The MPC arrived at the decision during its first sitting of the year against a backdrop of potential risks to food supply and increased global uncertainties.
The decision was reached on the back of month-on-month overall inflation remaining within the target range in November and December 2019.
According to the figures, inflation stood at 5.8 percent in December compared to 5.6 percent in November.
It was mainly attributed to the temporary effects of increase in food prices and transport costs during the festive.
The monetary policy committee expressed optimism that the overall inflation is expected to remain within the target range in the near term due to lower prices of fast-growing food items, continuing rains, and lower electricity prices.

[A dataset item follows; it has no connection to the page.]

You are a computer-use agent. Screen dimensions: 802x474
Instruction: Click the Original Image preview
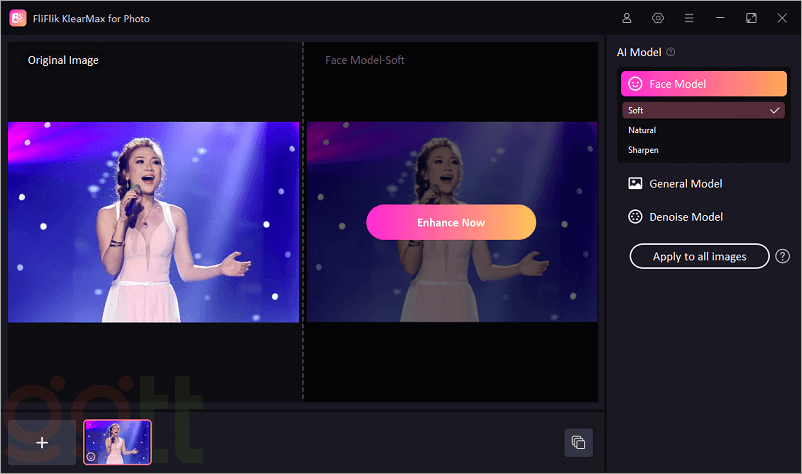click(153, 222)
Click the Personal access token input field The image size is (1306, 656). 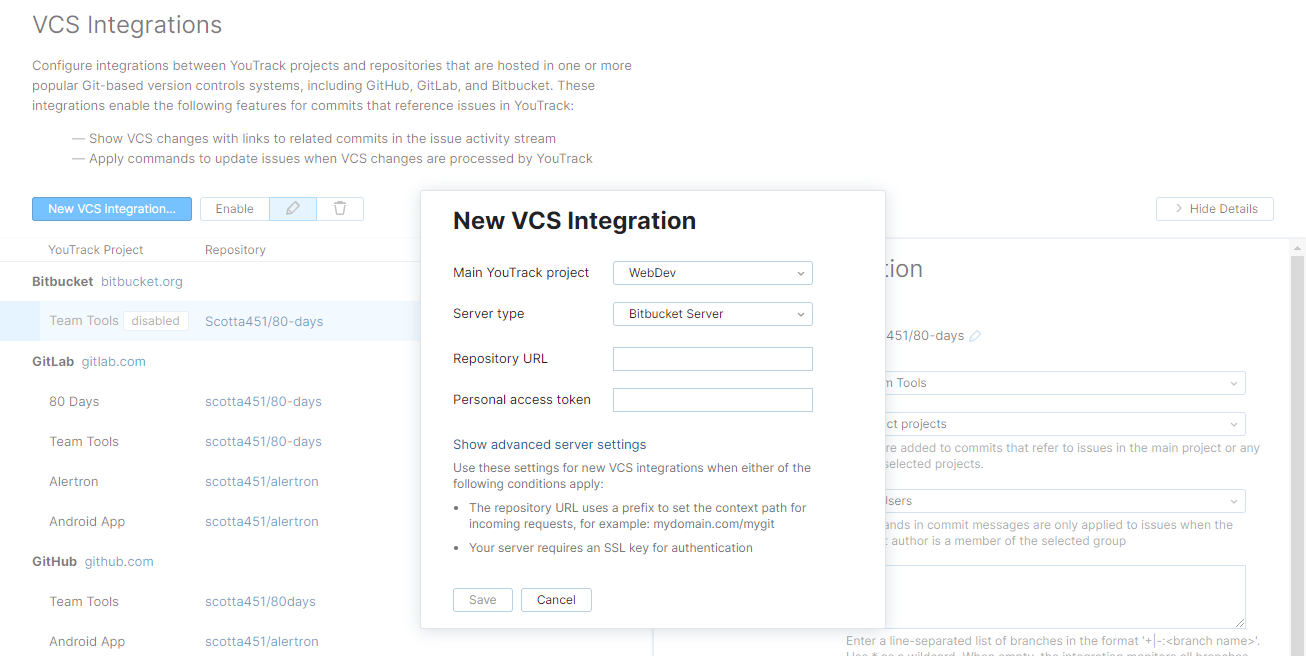coord(712,399)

The foreign exchange market also remained relatively stable, supported by the narrowing of the current account deficit and balanced flows.
Current account deficit narrowed to an estimated 4.6% of Gros Domestic Product (GDP) in 2019 from 5.0 in 2018 against a backdrop of lower imports of SGR-related equipment, resilient diaspora remittances and strong receipts from transport and tourism services.
The current account deficit is expected to remain stable at 4.7% of the GDP in 2020.
Banking sector in the country also remained stable and resilient according to the report and average commercial banks ‘liquidity and capital adequacy ratios stood at 49.7 percent and 18.8 percent respectively in December 2019.
The ratio of gross non-performing loans to gross loans declined further to 12.0% in December from 12.3% in October 2019.
Private sector credit equally grew by 7.1 percent in the 12 months to December 2019 attributed to growth in some sectors such as manufacturing which grew by 9.2 percent, trade 8.9 percent, transport and communication 8.1 percent and consumer durables 26 percent.
Growth in private sector credit particularly to micro, small and medium-sized enterprises (MSMEs) is expected to increase gradually due to the deployment of innovative MSME credit products, the repeal of interest rate caps and the continued easing of credit risk.
This was the second sitting by the central bank of Kenya following the repeal of the interest rate cap late last year.